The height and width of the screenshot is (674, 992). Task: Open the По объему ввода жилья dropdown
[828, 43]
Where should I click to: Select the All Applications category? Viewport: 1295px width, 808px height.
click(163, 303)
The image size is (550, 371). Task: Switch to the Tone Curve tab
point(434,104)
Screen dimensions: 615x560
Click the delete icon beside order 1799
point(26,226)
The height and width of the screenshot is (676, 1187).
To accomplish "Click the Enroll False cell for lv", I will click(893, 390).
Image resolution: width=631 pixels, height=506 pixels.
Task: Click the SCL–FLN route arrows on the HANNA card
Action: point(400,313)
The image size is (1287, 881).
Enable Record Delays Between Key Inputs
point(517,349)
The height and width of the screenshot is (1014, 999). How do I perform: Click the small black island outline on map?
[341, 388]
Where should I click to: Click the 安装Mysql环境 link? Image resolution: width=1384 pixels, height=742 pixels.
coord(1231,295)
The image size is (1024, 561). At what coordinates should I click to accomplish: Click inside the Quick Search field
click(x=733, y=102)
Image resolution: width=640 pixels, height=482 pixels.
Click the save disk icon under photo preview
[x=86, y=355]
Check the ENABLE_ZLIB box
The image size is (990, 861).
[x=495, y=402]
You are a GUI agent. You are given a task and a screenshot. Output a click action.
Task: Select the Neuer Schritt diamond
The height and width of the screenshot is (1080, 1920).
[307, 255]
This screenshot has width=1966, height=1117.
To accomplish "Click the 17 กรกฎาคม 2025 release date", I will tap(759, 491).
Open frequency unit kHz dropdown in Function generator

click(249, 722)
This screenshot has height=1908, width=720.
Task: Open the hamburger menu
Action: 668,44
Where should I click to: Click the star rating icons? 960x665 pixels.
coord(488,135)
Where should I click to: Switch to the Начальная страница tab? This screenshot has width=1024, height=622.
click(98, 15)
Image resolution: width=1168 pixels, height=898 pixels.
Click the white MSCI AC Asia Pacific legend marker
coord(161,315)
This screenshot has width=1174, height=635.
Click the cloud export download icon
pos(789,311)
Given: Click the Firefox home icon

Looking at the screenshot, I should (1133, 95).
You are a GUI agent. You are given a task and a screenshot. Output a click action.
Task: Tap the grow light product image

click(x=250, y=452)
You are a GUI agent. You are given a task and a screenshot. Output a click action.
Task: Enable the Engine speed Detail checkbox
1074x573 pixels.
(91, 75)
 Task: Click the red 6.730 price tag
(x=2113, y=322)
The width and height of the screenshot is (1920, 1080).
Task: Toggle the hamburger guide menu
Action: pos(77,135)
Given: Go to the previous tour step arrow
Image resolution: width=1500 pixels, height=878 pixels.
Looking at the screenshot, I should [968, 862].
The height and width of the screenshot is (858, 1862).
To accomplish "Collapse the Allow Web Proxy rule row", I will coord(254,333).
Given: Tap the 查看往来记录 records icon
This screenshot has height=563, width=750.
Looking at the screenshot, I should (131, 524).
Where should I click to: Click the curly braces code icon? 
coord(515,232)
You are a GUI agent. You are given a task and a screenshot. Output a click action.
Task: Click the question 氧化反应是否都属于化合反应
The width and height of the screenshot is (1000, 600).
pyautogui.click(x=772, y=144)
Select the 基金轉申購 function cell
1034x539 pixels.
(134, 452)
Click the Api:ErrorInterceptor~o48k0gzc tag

**THE EXERCISE:**
Recast the listing, starting at the line that contains "Where should I click to: Switch" and ending at the line that contains "click(x=250, y=452)", as a JSON list of strings with one string per line. Omit blank lines and output only that range.

**EXERCISE RESPONSE:**
[
  "Where should I click to: Switch to the Начальная страница tab? This screenshot has width=1024, height=622.",
  "click(98, 15)",
  "Image resolution: width=1168 pixels, height=898 pixels.",
  "Click the white MSCI AC Asia Pacific legend marker",
  "coord(161,315)",
  "This screenshot has width=1174, height=635.",
  "Click the cloud export download icon",
  "pos(789,311)",
  "Given: Click the Firefox home icon",
  "Looking at the screenshot, I should (1133, 95).",
  "You are a GUI agent. You are given a task and a screenshot. Output a click action.",
  "Task: Tap the grow light product image",
  "click(x=250, y=452)"
]